If Make cannot provide a BAA for your account, do not route ePHI through it. For HIPAA use cases, select a platform that will execute a BAA, offers strong security evidence, and supports precise governance over data flows. With a disciplined build and operational program, you can automate safely while meeting the HIPAA Security Rule.

FAQs

Does Make sign Business Associate Agreements (BAAs)?

BAA availability can vary by plan and jurisdiction. You should request a vendor-executed BAA that covers your exact services, environments, and sub-processors. If Make will not sign a BAA for your account, treat it as not HIPAA-eligible for any workflow that handles ePHI.

What security measures does Make have in place?

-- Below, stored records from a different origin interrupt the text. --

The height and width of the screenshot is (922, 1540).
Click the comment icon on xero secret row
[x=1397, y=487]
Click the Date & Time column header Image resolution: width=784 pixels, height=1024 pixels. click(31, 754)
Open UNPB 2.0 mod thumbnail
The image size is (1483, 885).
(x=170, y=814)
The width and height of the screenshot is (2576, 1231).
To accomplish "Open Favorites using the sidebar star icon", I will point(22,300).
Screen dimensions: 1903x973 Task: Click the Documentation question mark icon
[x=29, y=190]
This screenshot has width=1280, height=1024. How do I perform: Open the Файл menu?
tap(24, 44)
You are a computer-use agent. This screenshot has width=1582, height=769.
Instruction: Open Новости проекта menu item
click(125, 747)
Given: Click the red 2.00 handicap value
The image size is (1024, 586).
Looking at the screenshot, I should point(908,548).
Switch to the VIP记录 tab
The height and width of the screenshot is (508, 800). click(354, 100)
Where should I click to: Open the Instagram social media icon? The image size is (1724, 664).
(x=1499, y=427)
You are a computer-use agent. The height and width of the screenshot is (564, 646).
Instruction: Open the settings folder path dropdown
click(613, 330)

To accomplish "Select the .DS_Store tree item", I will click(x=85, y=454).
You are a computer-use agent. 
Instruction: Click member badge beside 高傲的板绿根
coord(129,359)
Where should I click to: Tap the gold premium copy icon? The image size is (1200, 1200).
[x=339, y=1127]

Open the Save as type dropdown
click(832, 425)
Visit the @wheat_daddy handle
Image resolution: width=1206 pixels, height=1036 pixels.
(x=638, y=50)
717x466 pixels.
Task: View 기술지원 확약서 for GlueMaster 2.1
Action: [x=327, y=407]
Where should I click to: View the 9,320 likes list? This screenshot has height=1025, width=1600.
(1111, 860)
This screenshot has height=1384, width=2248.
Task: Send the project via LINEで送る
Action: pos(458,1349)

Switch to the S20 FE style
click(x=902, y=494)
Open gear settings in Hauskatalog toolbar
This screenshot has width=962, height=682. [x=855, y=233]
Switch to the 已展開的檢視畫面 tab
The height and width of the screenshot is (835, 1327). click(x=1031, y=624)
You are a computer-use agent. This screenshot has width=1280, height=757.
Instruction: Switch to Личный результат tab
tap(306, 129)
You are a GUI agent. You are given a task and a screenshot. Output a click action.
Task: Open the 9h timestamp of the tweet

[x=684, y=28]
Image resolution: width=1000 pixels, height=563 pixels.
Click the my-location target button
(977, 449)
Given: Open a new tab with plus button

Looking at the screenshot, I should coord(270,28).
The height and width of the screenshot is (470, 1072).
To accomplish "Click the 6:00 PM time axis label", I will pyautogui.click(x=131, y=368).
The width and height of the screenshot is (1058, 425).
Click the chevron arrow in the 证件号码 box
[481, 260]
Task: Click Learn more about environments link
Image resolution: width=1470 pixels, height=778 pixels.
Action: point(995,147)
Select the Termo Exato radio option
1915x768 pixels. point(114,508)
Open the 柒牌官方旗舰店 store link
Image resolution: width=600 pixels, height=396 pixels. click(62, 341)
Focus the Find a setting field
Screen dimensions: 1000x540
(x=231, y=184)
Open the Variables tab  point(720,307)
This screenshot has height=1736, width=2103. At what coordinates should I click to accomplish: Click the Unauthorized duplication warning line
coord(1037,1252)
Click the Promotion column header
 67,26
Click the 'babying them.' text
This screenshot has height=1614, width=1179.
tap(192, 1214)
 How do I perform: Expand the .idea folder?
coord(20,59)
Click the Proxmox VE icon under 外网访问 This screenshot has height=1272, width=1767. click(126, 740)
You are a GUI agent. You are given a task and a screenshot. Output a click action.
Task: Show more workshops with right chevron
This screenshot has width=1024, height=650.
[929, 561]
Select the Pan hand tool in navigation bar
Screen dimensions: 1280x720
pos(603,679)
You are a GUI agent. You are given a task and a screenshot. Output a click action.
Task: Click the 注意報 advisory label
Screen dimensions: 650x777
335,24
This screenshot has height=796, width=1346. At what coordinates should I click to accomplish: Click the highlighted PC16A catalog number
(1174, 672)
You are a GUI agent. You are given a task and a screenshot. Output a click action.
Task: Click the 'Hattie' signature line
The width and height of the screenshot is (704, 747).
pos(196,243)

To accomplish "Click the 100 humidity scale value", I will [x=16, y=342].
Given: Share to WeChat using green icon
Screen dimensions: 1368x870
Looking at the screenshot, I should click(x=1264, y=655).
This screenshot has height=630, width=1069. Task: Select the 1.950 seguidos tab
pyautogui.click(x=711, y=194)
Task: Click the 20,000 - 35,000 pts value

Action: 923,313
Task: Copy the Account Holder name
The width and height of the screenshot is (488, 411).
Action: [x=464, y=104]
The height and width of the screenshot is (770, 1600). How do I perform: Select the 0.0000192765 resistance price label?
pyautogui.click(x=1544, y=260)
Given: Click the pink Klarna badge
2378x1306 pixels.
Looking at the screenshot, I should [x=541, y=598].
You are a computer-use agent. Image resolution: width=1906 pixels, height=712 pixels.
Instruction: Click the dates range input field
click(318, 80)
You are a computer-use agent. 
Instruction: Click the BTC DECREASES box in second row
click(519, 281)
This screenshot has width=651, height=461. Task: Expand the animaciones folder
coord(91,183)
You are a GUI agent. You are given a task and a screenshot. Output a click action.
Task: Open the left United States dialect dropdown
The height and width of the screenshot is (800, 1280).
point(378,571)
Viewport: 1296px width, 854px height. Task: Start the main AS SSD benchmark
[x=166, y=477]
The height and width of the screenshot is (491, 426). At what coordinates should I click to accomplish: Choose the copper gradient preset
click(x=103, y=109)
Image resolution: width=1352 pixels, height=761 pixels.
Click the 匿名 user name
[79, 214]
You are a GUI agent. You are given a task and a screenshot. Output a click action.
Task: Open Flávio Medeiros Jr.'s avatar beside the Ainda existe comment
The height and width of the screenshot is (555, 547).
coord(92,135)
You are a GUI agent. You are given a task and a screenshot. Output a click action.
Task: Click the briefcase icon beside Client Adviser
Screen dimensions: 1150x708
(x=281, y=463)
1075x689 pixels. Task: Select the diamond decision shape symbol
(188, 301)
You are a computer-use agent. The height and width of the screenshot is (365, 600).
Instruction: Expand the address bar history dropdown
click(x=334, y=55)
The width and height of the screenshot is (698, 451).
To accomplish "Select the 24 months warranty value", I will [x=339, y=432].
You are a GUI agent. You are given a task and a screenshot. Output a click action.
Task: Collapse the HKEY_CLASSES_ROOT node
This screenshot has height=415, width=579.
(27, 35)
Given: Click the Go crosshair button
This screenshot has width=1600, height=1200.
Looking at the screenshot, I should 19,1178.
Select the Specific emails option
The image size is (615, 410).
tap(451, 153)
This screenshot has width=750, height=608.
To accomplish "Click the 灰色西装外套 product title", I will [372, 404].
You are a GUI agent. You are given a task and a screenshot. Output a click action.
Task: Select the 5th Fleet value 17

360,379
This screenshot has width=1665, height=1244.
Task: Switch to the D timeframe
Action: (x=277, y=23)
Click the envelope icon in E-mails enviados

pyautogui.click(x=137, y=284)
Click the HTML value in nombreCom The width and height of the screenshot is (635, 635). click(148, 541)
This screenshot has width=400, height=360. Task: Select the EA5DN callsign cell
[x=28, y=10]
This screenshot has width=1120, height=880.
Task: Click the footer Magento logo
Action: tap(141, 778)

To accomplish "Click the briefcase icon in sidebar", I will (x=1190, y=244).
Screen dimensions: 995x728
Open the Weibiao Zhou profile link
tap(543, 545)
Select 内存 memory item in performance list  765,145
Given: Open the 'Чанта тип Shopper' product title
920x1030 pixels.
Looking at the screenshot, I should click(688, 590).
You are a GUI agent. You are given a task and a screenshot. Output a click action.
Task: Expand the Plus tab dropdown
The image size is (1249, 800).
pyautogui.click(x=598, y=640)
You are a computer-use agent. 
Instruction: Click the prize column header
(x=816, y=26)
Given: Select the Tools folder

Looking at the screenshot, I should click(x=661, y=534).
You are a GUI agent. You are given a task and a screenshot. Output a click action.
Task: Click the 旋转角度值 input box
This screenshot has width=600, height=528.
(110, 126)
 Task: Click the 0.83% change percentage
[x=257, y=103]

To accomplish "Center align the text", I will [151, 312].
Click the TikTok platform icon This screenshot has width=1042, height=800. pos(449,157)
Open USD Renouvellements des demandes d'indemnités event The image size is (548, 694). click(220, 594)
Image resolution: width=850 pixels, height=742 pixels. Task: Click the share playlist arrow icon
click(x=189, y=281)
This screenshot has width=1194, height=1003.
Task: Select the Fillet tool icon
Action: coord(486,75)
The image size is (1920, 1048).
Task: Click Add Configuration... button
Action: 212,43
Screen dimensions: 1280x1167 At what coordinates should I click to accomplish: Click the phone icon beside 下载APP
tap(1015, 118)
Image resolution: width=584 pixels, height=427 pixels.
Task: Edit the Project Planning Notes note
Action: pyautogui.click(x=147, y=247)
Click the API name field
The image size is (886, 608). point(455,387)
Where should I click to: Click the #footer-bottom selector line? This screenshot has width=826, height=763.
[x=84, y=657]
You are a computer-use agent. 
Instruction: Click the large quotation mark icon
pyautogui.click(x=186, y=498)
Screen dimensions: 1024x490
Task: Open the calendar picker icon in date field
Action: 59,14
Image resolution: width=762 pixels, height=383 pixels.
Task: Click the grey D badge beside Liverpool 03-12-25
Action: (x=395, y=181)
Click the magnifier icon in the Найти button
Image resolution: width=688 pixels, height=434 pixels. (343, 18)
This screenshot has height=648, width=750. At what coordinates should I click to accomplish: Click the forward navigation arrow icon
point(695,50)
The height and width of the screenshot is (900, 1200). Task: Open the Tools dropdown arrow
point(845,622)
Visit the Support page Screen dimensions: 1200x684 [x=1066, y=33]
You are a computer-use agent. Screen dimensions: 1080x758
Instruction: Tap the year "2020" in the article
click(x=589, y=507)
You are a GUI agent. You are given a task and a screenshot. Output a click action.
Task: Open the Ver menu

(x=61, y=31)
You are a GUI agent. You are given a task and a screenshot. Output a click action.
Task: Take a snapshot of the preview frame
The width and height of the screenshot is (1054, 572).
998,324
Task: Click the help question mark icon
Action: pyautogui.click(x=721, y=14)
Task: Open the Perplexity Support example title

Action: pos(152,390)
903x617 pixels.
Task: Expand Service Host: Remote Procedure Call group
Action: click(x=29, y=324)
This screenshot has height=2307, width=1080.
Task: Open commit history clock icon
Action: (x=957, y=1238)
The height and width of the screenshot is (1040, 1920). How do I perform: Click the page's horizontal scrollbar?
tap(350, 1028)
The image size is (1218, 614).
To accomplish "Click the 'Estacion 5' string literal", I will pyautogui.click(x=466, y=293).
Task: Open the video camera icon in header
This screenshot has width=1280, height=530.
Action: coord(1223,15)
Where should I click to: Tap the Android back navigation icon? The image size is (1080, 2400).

Modern automation platforms typically offer encryption in transit and at rest (often AES-256 Encryption), SSO/SAML, RBAC, audit logging, and documented Vulnerability Management with regular Penetration Testing. Ask Make for current security documentation, such as SOC 2 Type II and ISO 27001 Certification, and verify how logs, task histories, and support channels handle PHI.

Which automation platforms are HIPAA compliant alternatives to Make?

Consider enterprise automation tools that will sign a BAA and provide HIPAA-aligned controls, such as Workato, Boomi, MuleSoft Anypoint Platform, Microsoft Power Automate (within a covered Microsoft BAA), healthcare-focused plans from Zapier, or self-hosted orchestrators like n8n, Node-RED, or Apache NiFi deployed in your own HIPAA-eligible environment. Always validate current terms and connector restrictions.

How can organizations ensure HIPAA compliance in automated workflows?

Start with a risk assessment and data-mapping exercise, select a platform that will execute a BAA, and design for minimum necessary data. Enforce SSO and RBAC, redact PHI from logs, use AES-256 Encryption at rest, and maintain a mature Vulnerability Management and Penetration Testing cadence. Continuously monitor, re-validate vendor attestations, and document procedures aligned to the HIPAA Security Rule.